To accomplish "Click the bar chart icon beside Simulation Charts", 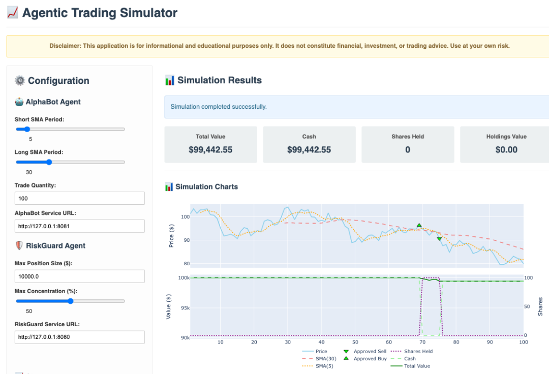I will coord(169,186).
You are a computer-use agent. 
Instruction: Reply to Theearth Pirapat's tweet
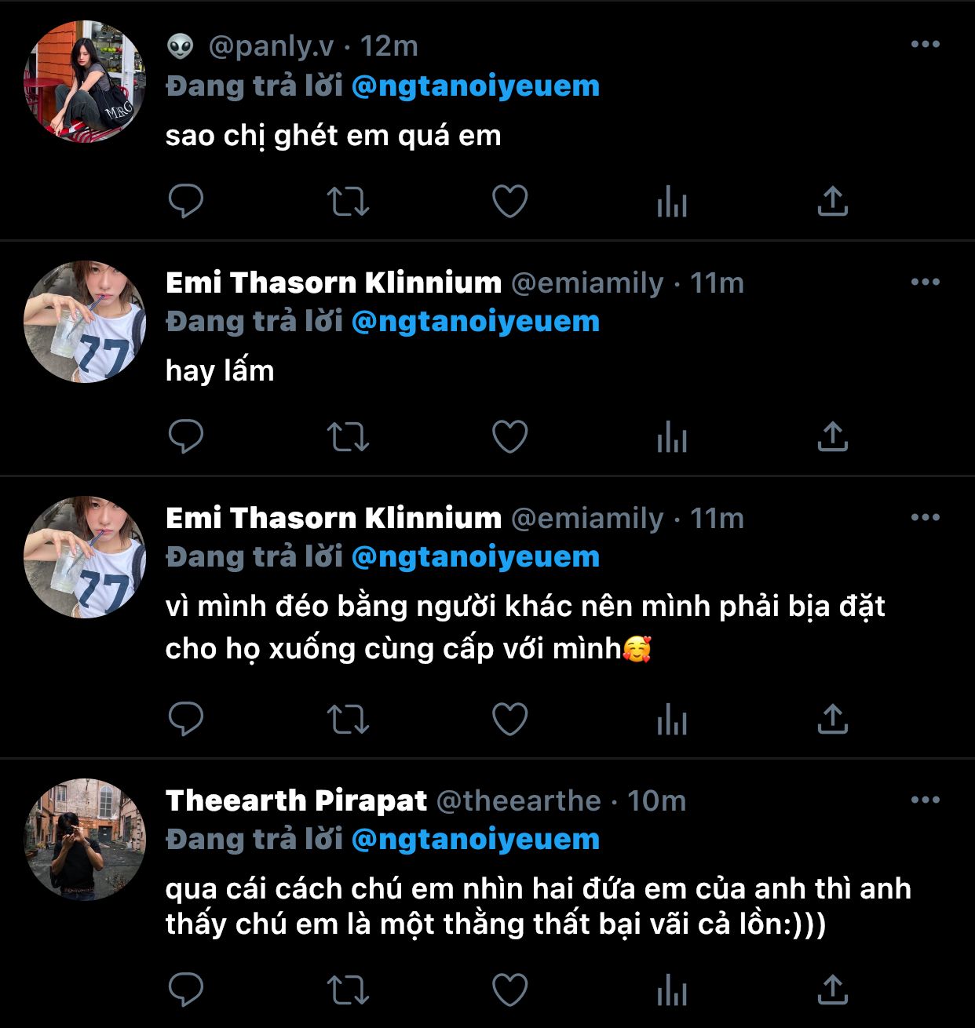tap(186, 990)
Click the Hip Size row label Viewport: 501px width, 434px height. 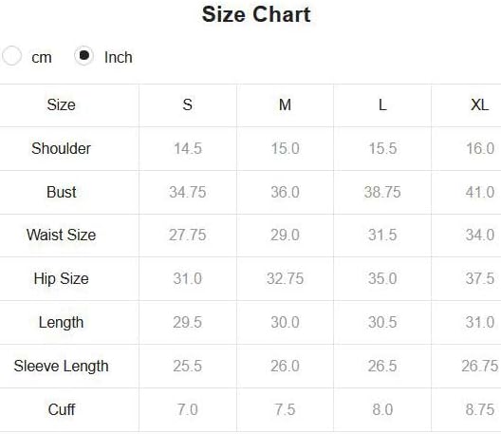[62, 278]
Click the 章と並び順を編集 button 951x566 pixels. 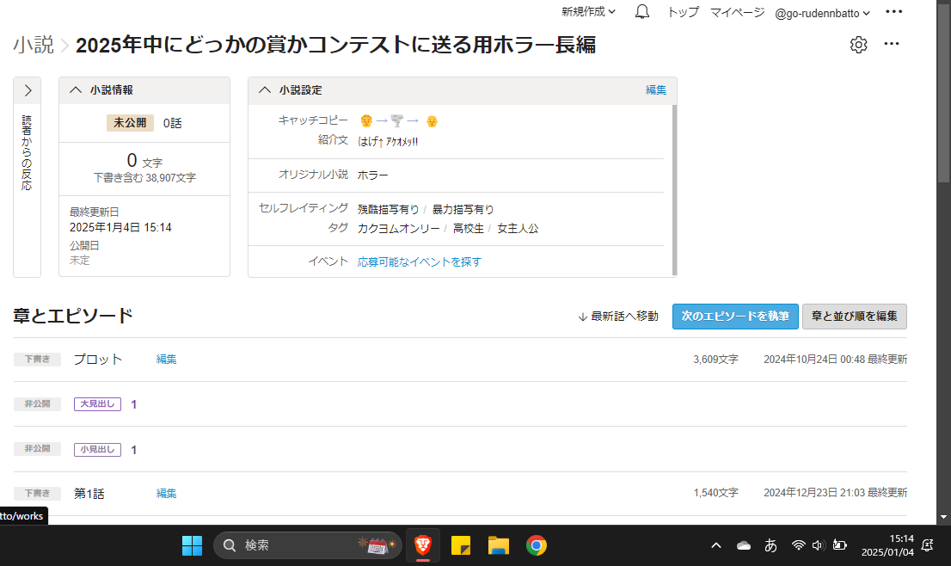(x=854, y=317)
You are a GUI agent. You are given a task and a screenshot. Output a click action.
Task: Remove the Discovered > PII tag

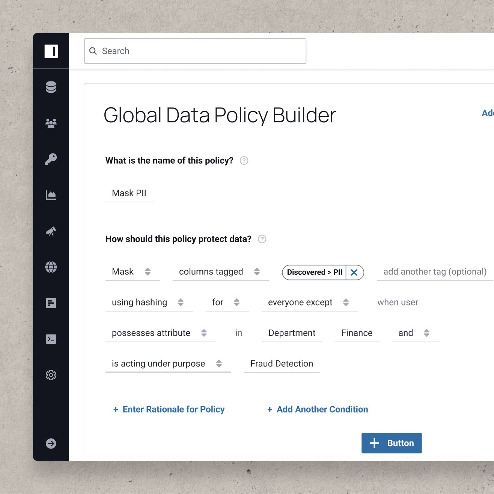[354, 273]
--
• [TRY IT]:
Look through the data above for the string "agent" and copy every line where it appears.

• [YOUR SOLUTION]:
You are a computer-use agent. 
You are a GUI agent. You are given a task and a screenshot. Output a click action.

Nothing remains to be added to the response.